Dr. Louis served as the inaugural director of undergraduate studies for AAAS (2019-2021) at the University of Kentucky and Vice Chair of the Africana Studies Program at the University of Tennessee, Knoxville (2014-2019). Dr. Louis studies the growth of Protestant forms of Christianity among Haitians transnationally, which is featured in his New York University Press book, “My Soul is in Haiti: Protestantism in the Haitian Diaspora of the Bahamas (2015)” which was a Finalist for the 2015 Haitian Studies Association Book Prize in the Social Sciences. He also studies human rights, statelessness among Haitians in the Bahamas, anti-Haitianism, and antiracist social movements in the US South. Dr. Louis teaches courses in Black Studies and Cultural Anthropology, and he received his PhD in 2008 from the Department of Anthropology at Washington University in Saint Louis.
Dr. Louis is also the owner and founder of Navigating Higher Education (NHE), an award-winning academic consulting firm which offers higher education-related services and empowers its clients to find and secure academic positions.

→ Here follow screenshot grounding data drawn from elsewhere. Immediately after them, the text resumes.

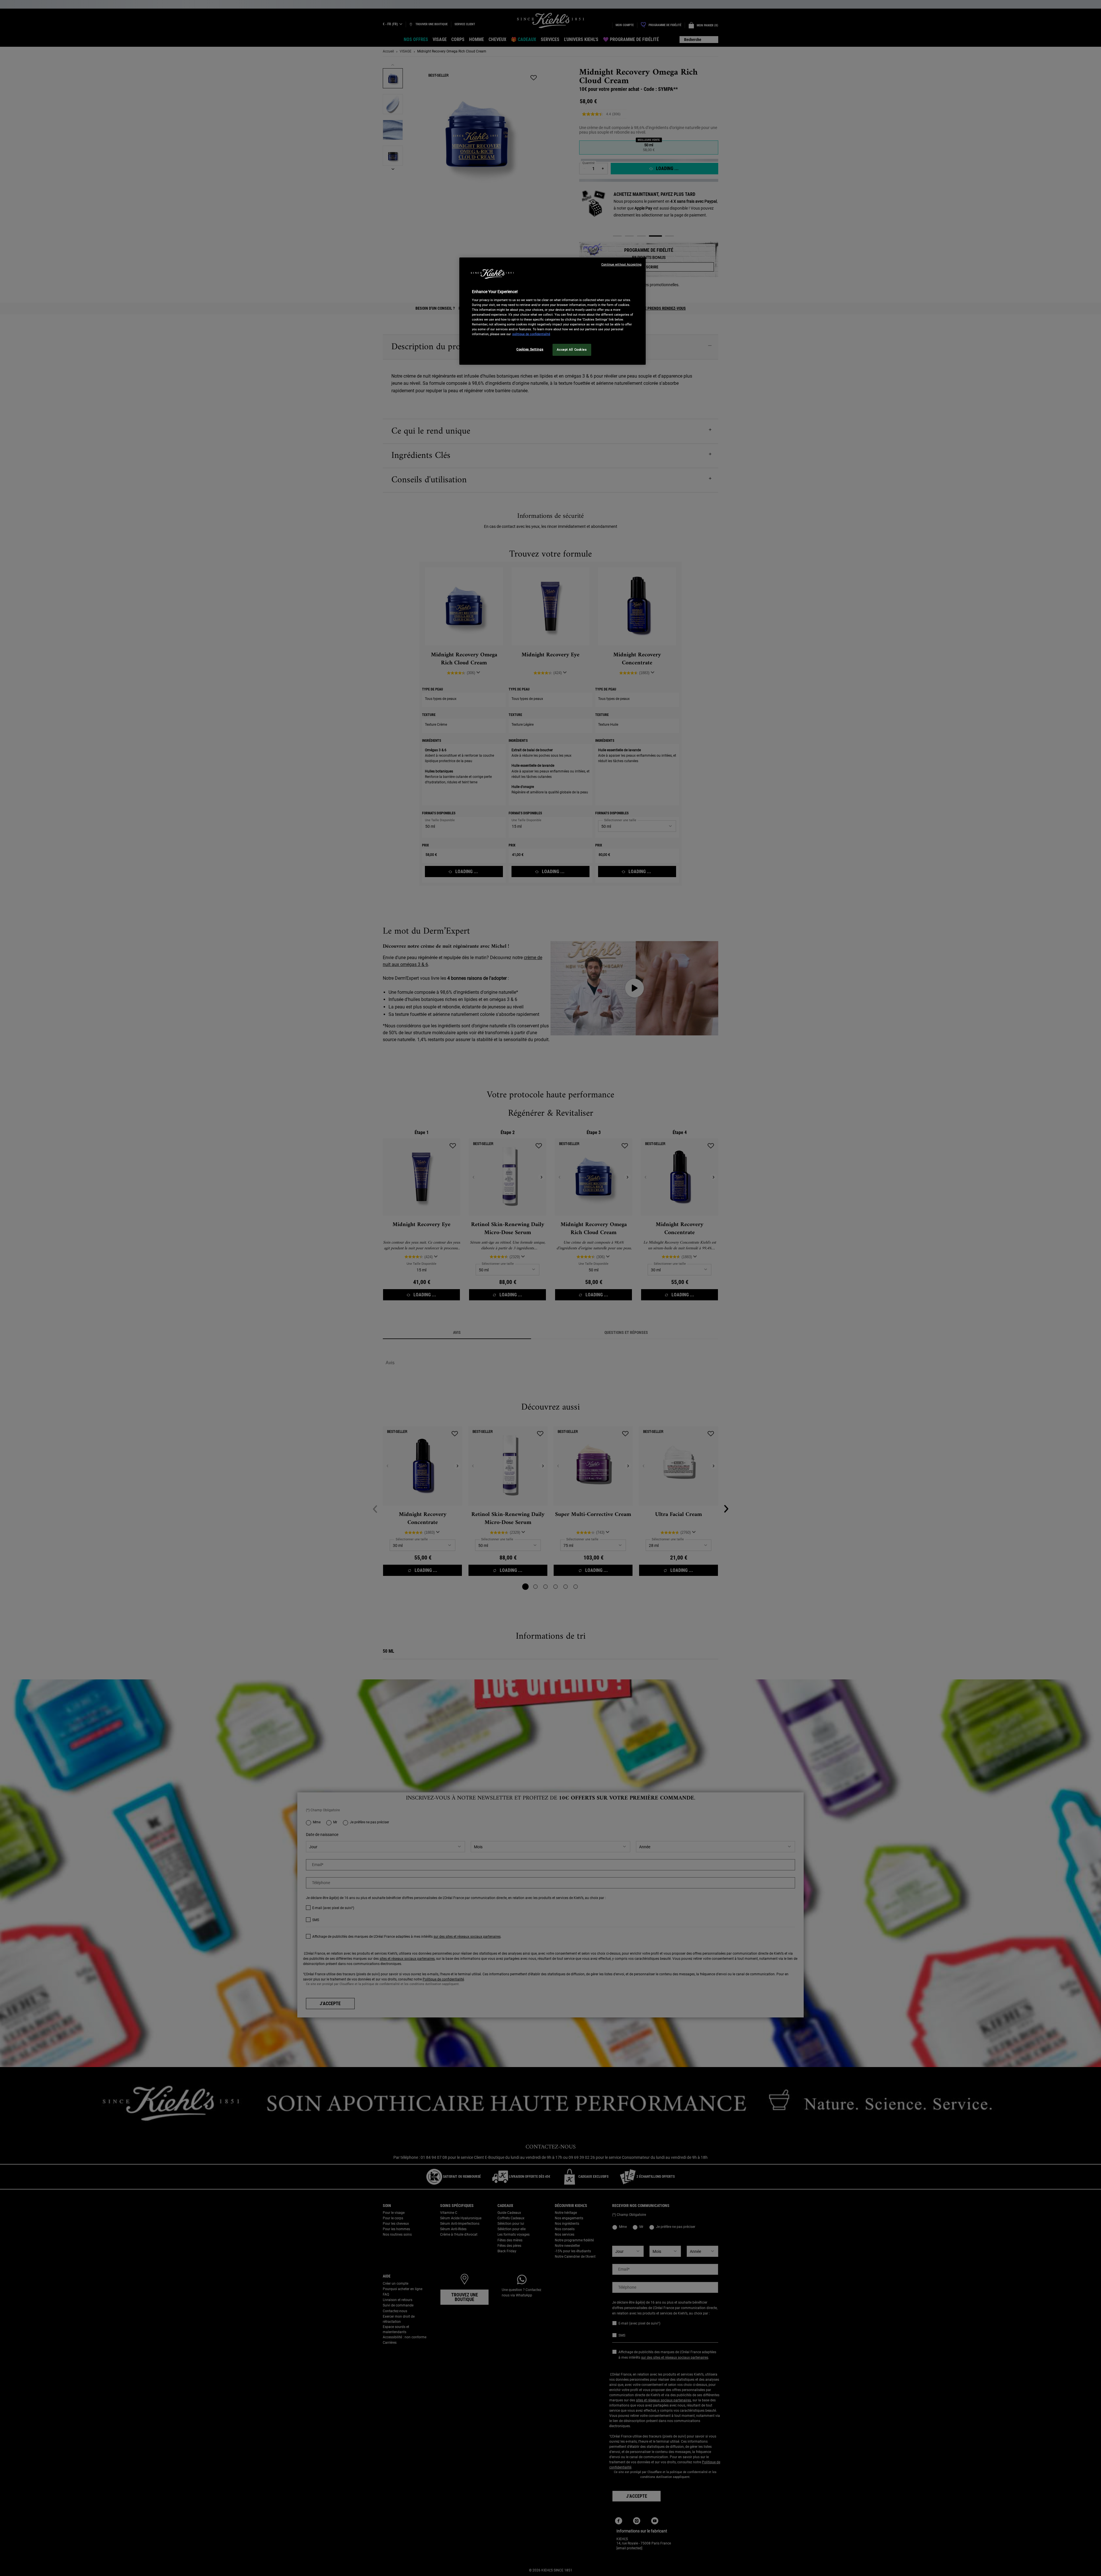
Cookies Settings (529, 349)
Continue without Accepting (621, 264)
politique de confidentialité (531, 334)
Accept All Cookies (572, 350)
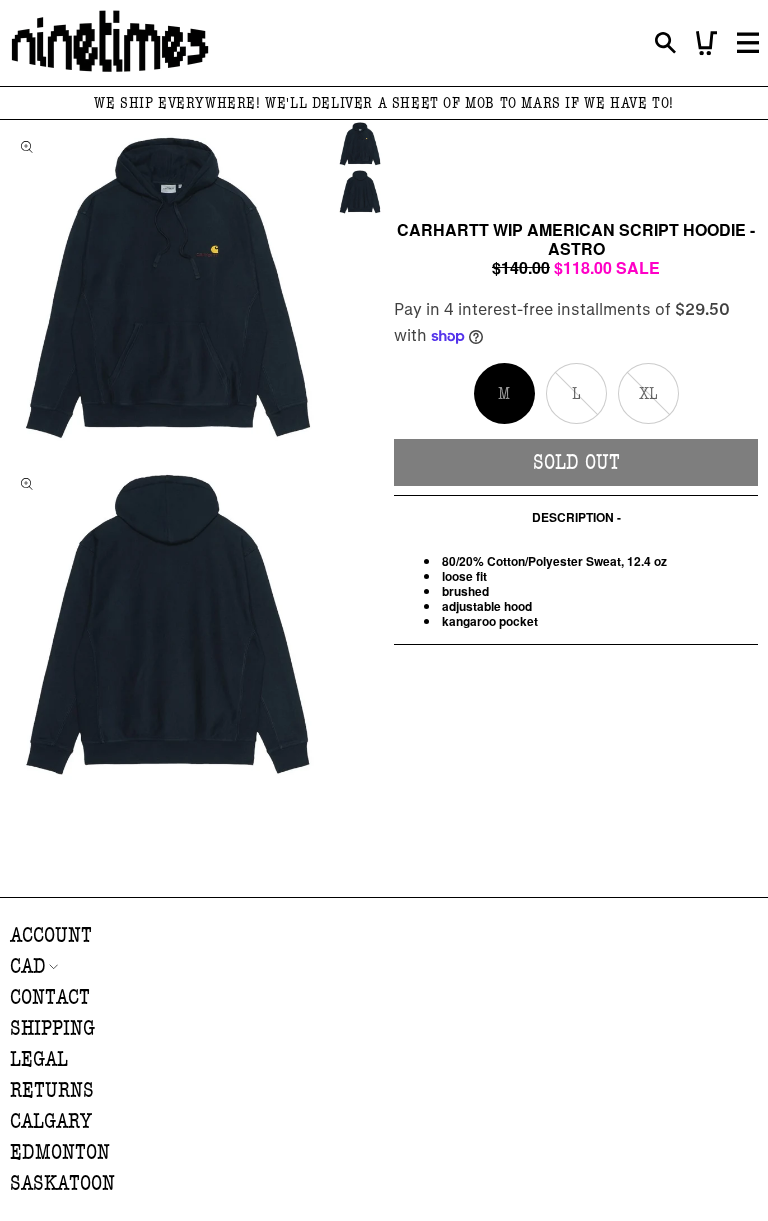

Throughout his career, Bertin M. Louis Jr. challenges those who engage his work to stretch their moral, political, and ethical imagination beyond simplistic distinctions between “victims, perpetrators, and saviors” (cf. Makau Mutua) that often reside underneath mainstream narratives about social justice and human rights. With his work on evangelical Protestantism in the Haitian diaspora in the Bahamas and elsewhere, Dr. Louis has contributed greatly to understanding how religious movements articulate with political and economic trends such as the rise of neoliberalism, the emergence of racial-capitalist, and anti-Black political formations in the Caribbean in the wake of decolonization, and the failures of international organizations to guarantee the human rights of stateless people.